Like And Far Away, I think extra-long, extra-pointy shoes for either women or men are just one big steaming pile of NO. The examples from there were entertaining, but I recently encountered shoes too bizarre for real life:
See, I actually own an outfit a lot like this in Second Life – short plaid skirt, kitty tail and ears, braided hair. It’s kind of a common look on SL, that I like to call “Neko Schoolgirl.” I do like to dress up more in SL, because it’s…
wait for it…
… cheap, easy, and comfortable. You just click on an item, or a folder of items, in your game inventory, and presto! you’re wearing different clothes (or sometimes a body of a different species). It’s fun “shopping” for stuff to wear or attach (I don’t mean anything like THOSE sort of attachments).

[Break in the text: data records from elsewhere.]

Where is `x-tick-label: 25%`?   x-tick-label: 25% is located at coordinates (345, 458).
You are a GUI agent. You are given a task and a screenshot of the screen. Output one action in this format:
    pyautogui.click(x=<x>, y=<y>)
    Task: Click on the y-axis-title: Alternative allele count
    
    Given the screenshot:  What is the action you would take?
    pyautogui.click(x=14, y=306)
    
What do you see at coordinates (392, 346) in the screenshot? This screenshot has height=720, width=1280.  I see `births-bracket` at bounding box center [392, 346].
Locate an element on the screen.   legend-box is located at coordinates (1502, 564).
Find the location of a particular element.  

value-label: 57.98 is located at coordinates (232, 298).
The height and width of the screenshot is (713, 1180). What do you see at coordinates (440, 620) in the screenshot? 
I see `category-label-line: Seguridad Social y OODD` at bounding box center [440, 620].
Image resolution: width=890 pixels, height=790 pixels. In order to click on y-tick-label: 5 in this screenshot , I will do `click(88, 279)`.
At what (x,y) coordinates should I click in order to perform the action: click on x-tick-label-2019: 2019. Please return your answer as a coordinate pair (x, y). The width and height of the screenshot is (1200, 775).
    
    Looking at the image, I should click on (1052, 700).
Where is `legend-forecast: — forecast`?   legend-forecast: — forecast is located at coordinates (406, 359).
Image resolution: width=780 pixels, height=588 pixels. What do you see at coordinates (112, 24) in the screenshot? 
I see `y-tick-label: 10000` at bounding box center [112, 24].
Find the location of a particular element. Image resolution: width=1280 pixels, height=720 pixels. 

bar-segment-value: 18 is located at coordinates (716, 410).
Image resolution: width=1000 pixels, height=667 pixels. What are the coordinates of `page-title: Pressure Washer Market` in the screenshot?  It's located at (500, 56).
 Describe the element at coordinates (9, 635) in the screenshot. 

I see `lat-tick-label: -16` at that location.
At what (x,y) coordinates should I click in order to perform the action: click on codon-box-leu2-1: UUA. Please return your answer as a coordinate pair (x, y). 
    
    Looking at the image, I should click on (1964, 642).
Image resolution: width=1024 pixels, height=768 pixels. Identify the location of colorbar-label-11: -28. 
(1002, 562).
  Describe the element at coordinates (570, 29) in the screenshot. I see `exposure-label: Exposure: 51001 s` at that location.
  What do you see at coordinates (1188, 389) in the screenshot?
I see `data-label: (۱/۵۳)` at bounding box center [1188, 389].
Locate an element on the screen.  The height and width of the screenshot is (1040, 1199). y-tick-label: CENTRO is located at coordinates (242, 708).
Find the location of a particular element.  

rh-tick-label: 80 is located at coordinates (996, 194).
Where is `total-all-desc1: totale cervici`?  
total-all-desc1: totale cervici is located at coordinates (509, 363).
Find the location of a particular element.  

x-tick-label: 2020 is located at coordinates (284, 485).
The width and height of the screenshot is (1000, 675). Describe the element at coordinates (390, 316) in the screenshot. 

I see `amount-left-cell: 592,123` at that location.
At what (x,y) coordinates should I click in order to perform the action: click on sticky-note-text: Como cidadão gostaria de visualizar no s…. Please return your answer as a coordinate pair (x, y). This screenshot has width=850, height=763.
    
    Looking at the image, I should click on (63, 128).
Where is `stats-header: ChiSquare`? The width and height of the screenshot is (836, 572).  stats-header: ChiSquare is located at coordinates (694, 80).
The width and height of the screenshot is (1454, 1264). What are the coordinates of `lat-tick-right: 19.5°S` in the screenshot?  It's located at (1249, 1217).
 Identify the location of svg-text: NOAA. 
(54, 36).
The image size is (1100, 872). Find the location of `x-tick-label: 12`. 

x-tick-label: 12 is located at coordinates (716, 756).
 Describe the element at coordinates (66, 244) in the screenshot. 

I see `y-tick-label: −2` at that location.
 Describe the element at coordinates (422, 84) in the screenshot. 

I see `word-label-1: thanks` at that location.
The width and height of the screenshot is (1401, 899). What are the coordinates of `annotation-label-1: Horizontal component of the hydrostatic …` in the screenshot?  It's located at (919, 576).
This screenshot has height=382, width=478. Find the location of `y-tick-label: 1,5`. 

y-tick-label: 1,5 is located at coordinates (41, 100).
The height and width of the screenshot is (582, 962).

But what is with those crazy instruments of torture on her feet?? They’re like platform shoes gone ballistic, or ballet shoes with buttresses. That’s just… so very wrong. Also, the claws and crouching pose are slightly disturbing.
Strangely though… I don’t think I’ve ever seen truly baggy khaki shorts and virtual Tevas for sale in Second Life, even in the most American of shops. Guess we’re not willing to look like slobs if it’s just as cheap, easy and comfortable to be stylish.
Ginny
I can has iPhone?
Via: Flickr
Title: Shorts And Sports Sandals
By: GinnyRED57
Originally uploaded: 19 Aug ’09, 7.10pm CDT PST
🙂 I really wasn’t betting that Americans dress like that at home too.
It is the easiest way in my country to tell the tourists apart from the locals.
When I lived in Seattle, the easiest way to tell the tourists from the locals was that the former almost never wore “Northwest outdoors” hiking or walking attire, but the locals generally dressed out of the REI or Eddie Bauer catalogs.
Also, the tourists always carried umbrellas. The locals didn’t bother, since they were always being left behind on the bus or at restaurants.